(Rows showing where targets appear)

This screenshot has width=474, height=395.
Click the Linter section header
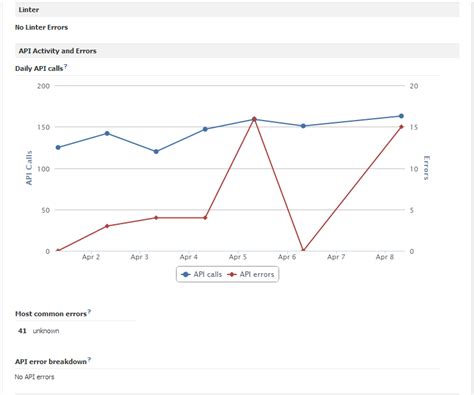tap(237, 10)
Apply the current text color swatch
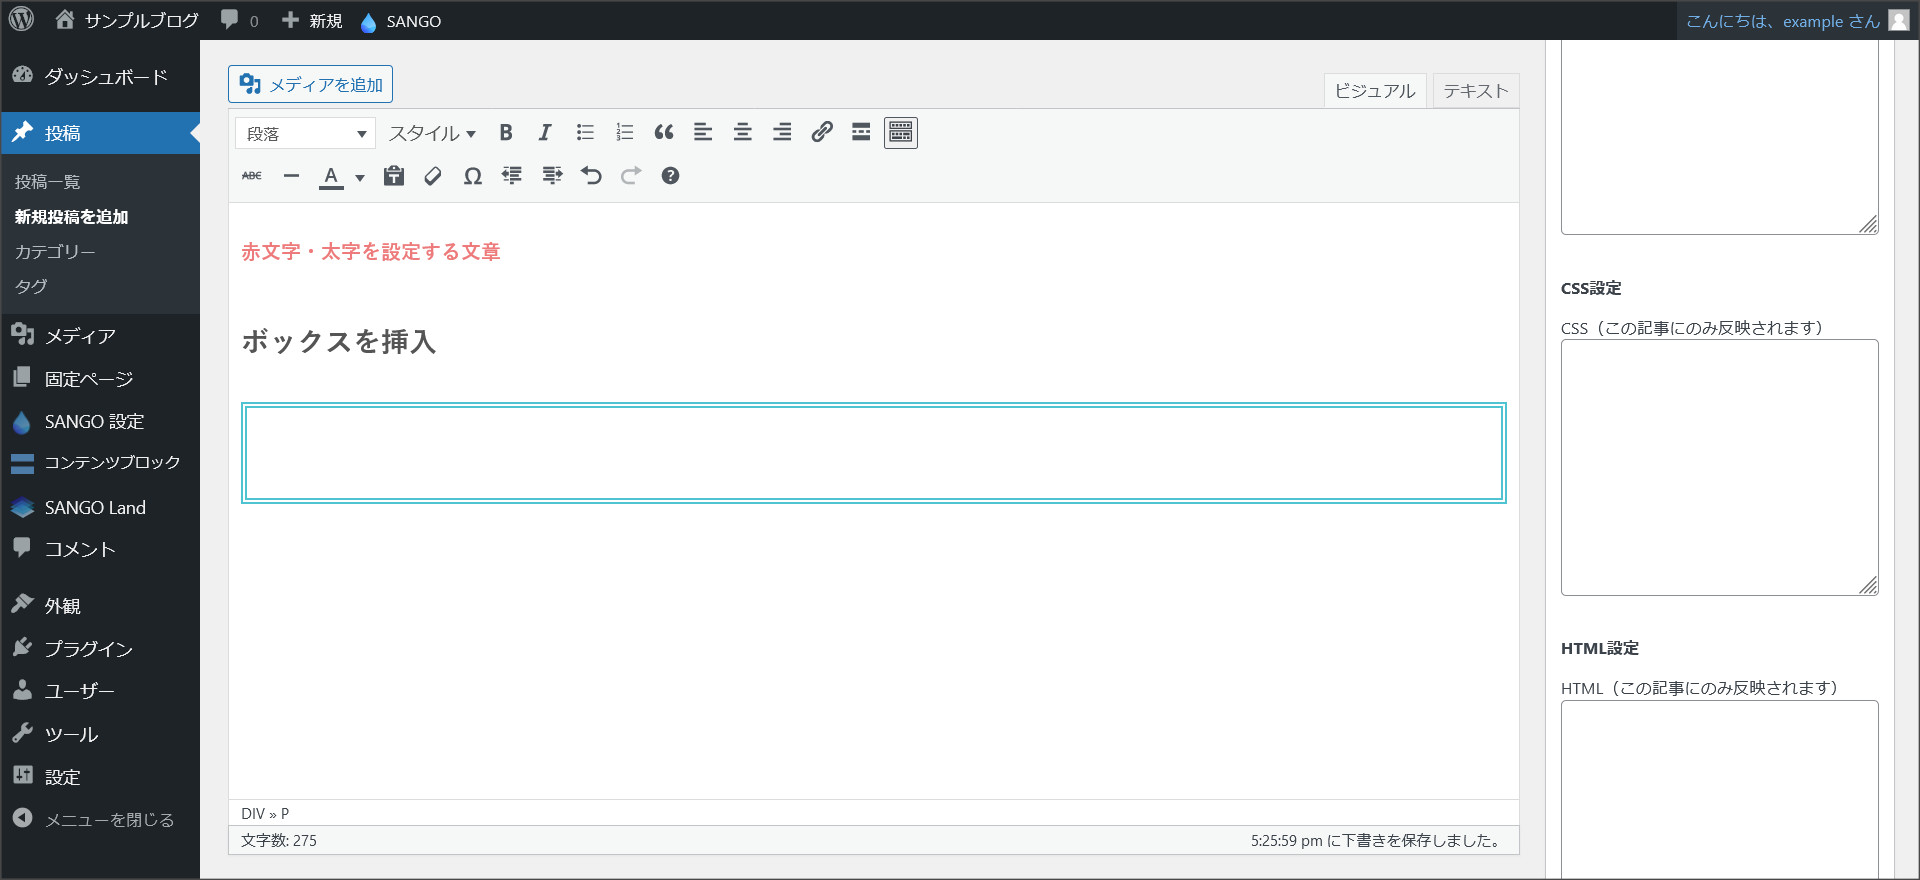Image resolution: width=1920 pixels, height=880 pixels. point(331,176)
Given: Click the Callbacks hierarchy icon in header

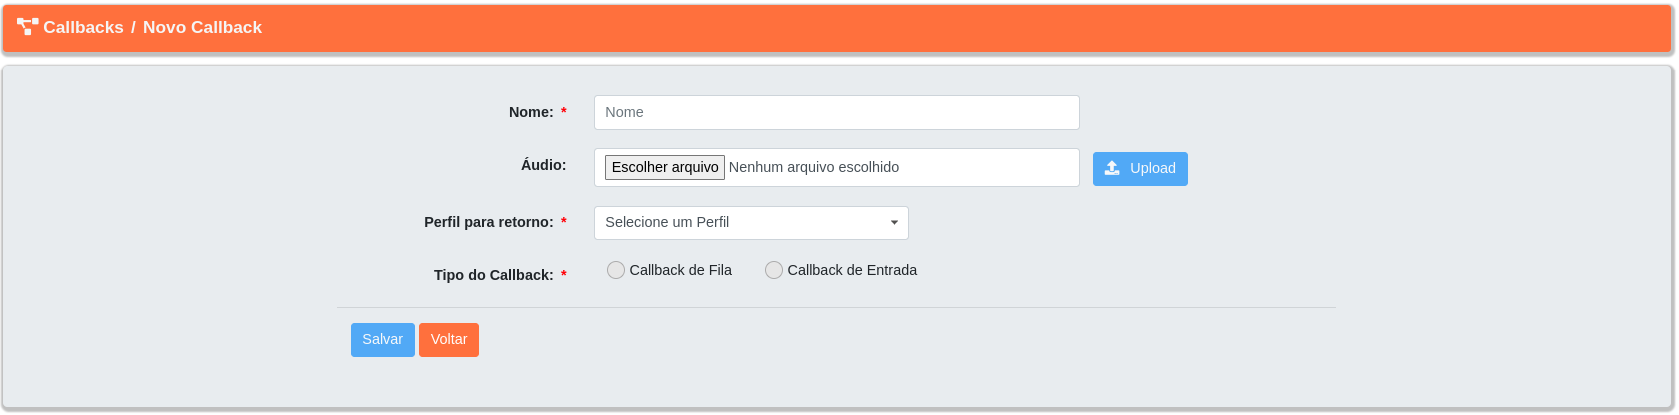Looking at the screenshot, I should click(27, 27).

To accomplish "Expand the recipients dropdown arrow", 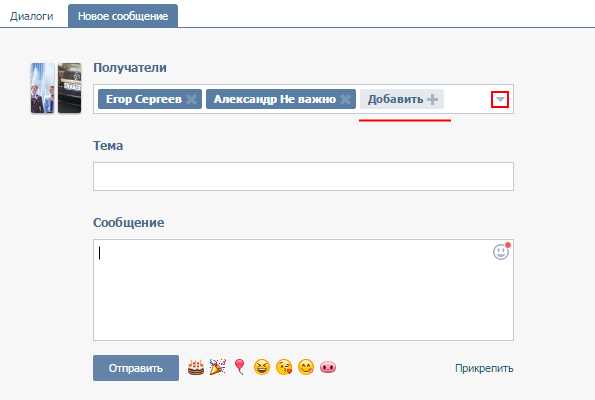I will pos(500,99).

■ **EXERCISE OBJECTIVE**: Copy the entries from the very beginning through the line that contains "Image resolution: width=1920", including that line, without changing a word. Leave out the pictures.

■ **REPLY**:
This screenshot has width=474, height=395.
Click the Linter section header
tap(237, 10)
Apply the current text color swatch
Image resolution: width=1920 pixels, height=880 pixels. point(331,176)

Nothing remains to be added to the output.